A workaround is this query:
select o from input4d47e3f1d26b42eabea312bd9d99ab43 where true and (FALSE)
which correctly outputs:
--- o --- ---
It seems that this comes from an ambiguity in the parser, where "where (false)" is parsed as a subquery and column alias rather than as a where clause, as can be seen by this query (projecting to column o):
select o from input4d47e3f1d26b42eabea312bd9d99ab43 where (FALSE)

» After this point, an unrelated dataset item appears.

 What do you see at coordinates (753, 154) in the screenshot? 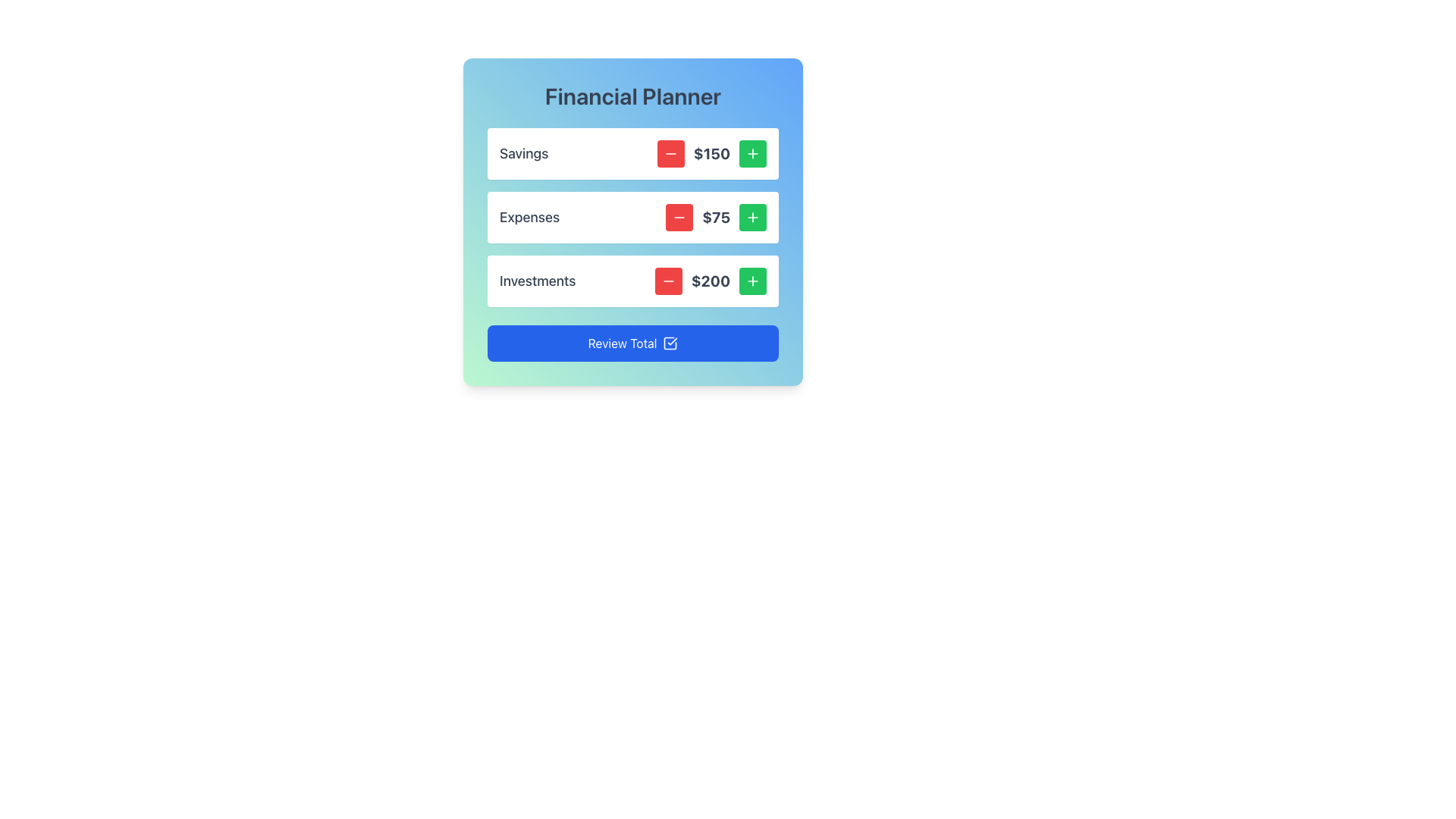
I see `the 'plus' button adjacent to the '$150' text in the 'Savings' row of the 'Financial Planner' card` at bounding box center [753, 154].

Which outputs this error including the query plan:
[UNRESOLVED_COLUMN.WITH_SUGGESTION] A column or function parameter with name `o` cannot be resolved. Did you mean one of the following? [`FALSE`].; line 1 pos 7; 'Project ['o] +- SubqueryAlias where +- Project o#1 AS FALSE#21 +- SubqueryAlias input4d47e3f1d26b42eabea312bd9d99ab43 +- View (`input4d47e3f1d26b42eabea312bd9d99ab43`, o#1) +- LogicalRDD o#1, false
From the Spark SQL grammar perspective, it can be interpreted both ways since this is an ambiguity in the grammar, but the currently implemented grammar precedence rule (parsing as a subquery alias rather than a where clause) can break the execution of automatically generated Spark SQL queries when the where clause is a simple boolean in parentheses.